■ **Brief**
Can you copy out the interview transcript below word for word, from its first line to its last?
[[ Source text, beginning ]]
I hate what's happening to our country. Our country is literally just not respected. It's becoming, in some circles, a laughing stock throughout the world. And I just -- as a person that truly loves the United States, and is proud of the United States, I hate to see what's happening.

MALVEAUX: And you know what's happening right now, we're all paying very close attention, is the potential that the federal government will shut down because Republicans and Democrats can't seem to get on board with the budget.

Under a Trump presidency, would you let that happen?

TRUMP: Well, it's all about leadership. I mean, don't forget, Barack Obama made one deal in his life, and that was with Mr. Rezko in Chicago, OK, for some land to expand his house. He didn't make deals. It's all about leadership. You have to be able to make deals. You have to know how to make deals. You have to get people in a room and get them done, get the deal done.

And this is nothing compared to what's going to be happening next year, because now we're talking about billions of dollars. Next year you're going to be talking about trillions of dollars.

MALVEAUX: Well, President Obama has said that he's summoned them to the White House, he's going to get them in the same room. What more should he be doing? What would you do if you were in his place?

TRUMP: Well, it's all up to the messenger. I mean, you could have two people grabbing people and putting them in two separate rooms. They could be the same people, and one messenger gets the job done and one messenger can't.

So, it's really very simple. I mean, you have people -- they have to know how to get things done.

MALVEAUX: How would you handle this?

TRUMP: And under Obamacare -- which is a total disaster, by the way -- it's going to prove to be an economic disaster if it's not overturned, which hopefully it will be. But you have to be able to get the deals done. You have to get the Republicans -- MALVEAUX: How would you get this deal done, Mr. Trump? How would you get this deal done?
[[ Source text, end ]]
[[ Information provided, beginning ]]
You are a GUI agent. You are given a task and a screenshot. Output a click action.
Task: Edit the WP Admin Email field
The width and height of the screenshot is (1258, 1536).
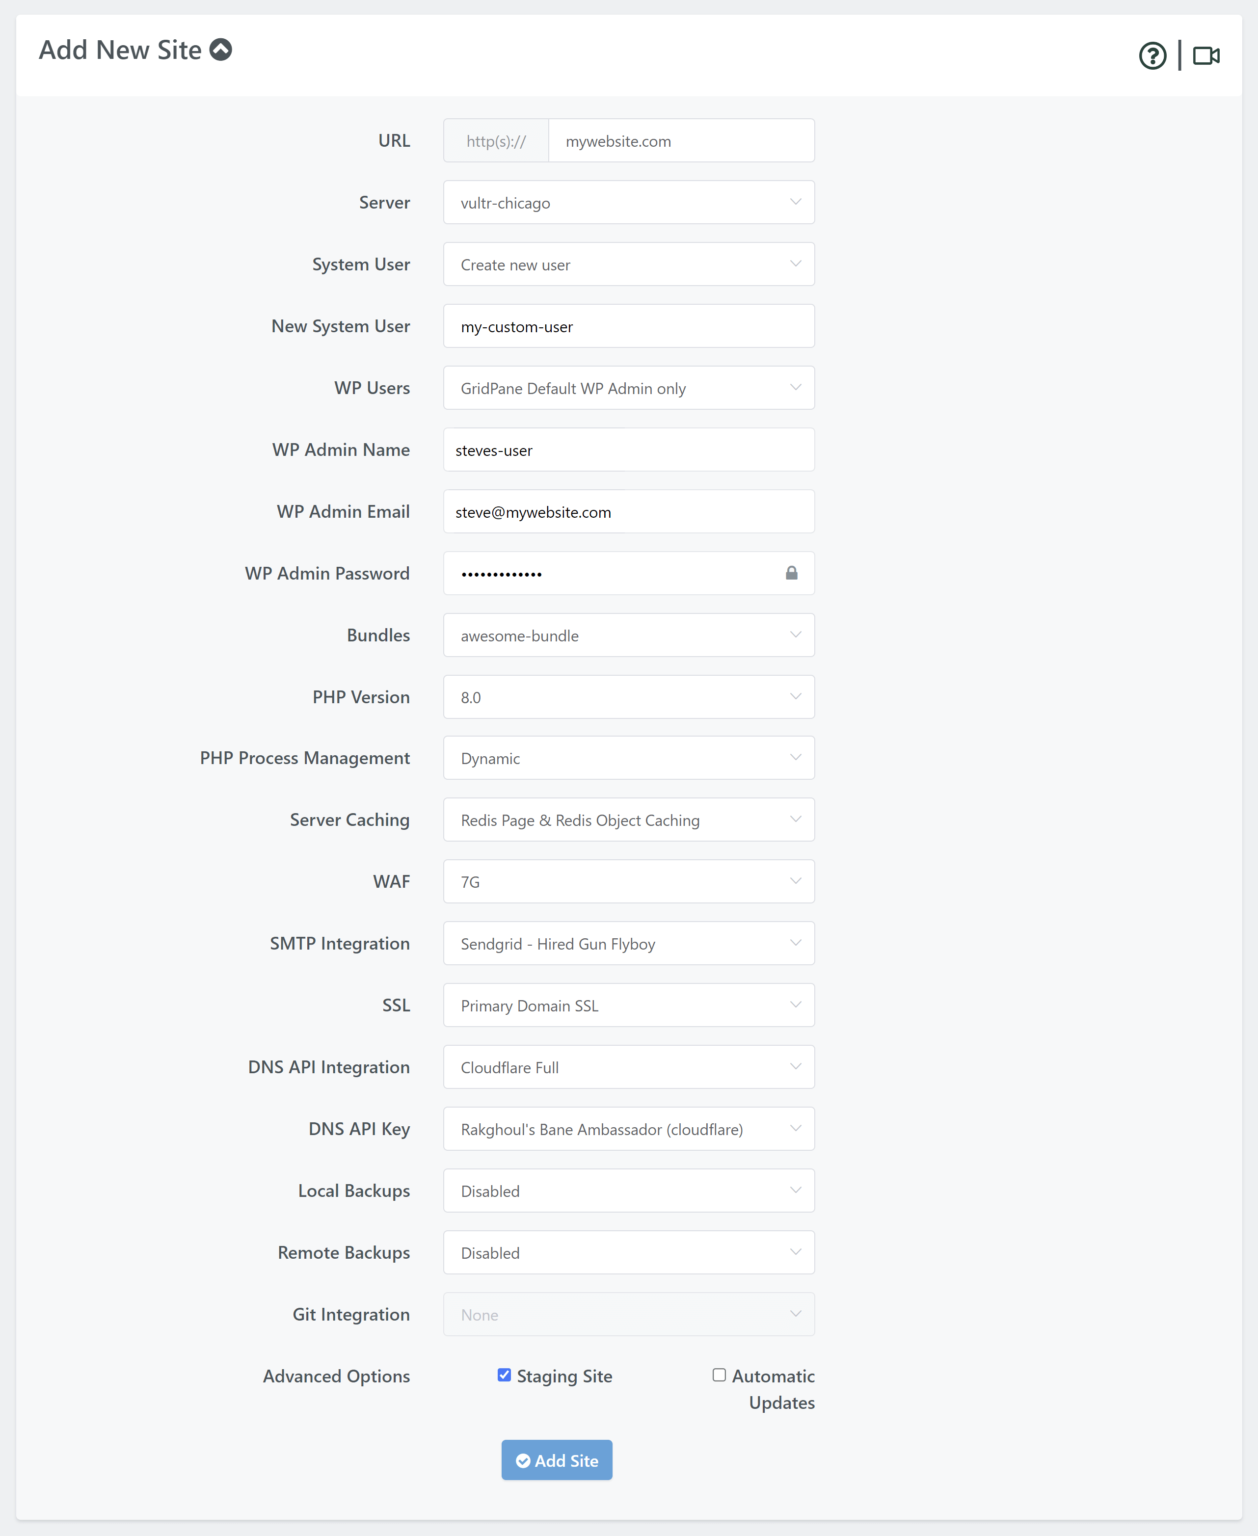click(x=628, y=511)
[[ Information provided, end ]]
[[ Information provided, beginning ]]
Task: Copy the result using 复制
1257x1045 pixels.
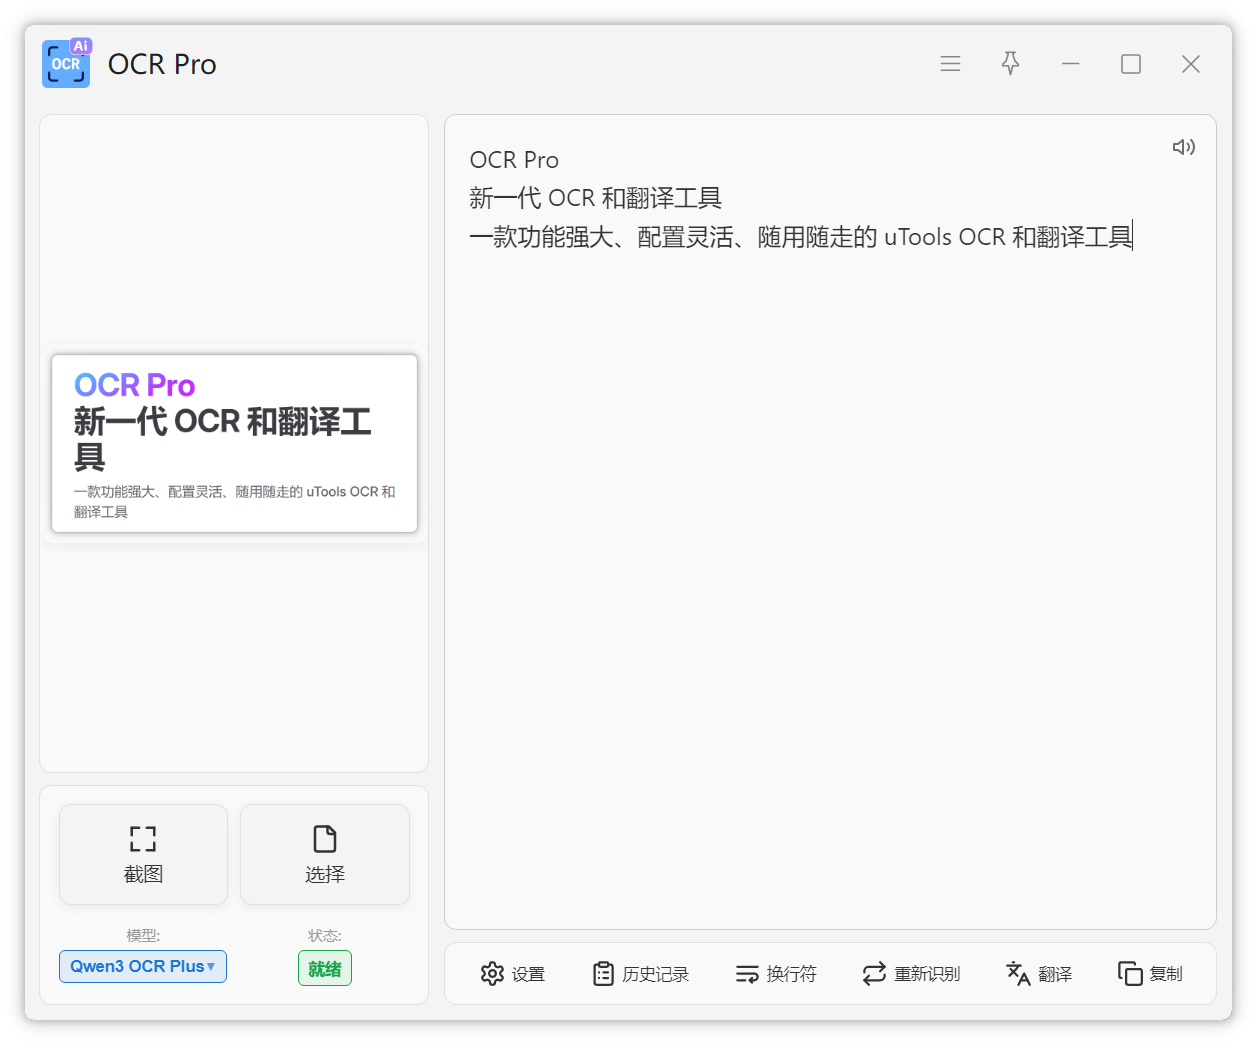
[[ Information provided, end ]]
■ **Exercise output**
I hate what's happening to our country. Our country is literally just not respected. It's becoming, in some circles, a laughing stock throughout the world. And I just -- as a person that truly loves the United States, and is proud of the United States, I hate to see what's happening.

MALVEAUX: And you know what's happening right now, we're all paying very close attention, is the potential that the federal government will shut down because Republicans and Democrats can't seem to get on board with the budget.

Under a Trump presidency, would you let that happen?

TRUMP: Well, it's all about leadership. I mean, don't forget, Barack Obama made one deal in his life, and that was with Mr. Rezko in Chicago, OK, for some land to expand his house. He didn't make deals. It's all about leadership. You have to be able to make deals. You have to know how to make deals. You have to get people in a room and get them done, get the deal done.

And this is nothing compared to what's going to be happening next year, because now we're talking about billions of dollars. Next year you're going to be talking about trillions of dollars.

MALVEAUX: Well, President Obama has said that he's summoned them to the White House, he's going to get them in the same room. What more should he be doing? What would you do if you were in his place?

TRUMP: Well, it's all up to the messenger. I mean, you could have two people grabbing people and putting them in two separate rooms. They could be the same people, and one messenger gets the job done and one messenger can't.

So, it's really very simple. I mean, you have people -- they have to know how to get things done.

MALVEAUX: How would you handle this?

TRUMP: And under Obamacare -- which is a total disaster, by the way -- it's going to prove to be an economic disaster if it's not overturned, which hopefully it will be. But you have to be able to get the deals done. You have to get the Republicans -- MALVEAUX: How would you get this deal done, Mr. Trump? How would you get this deal done?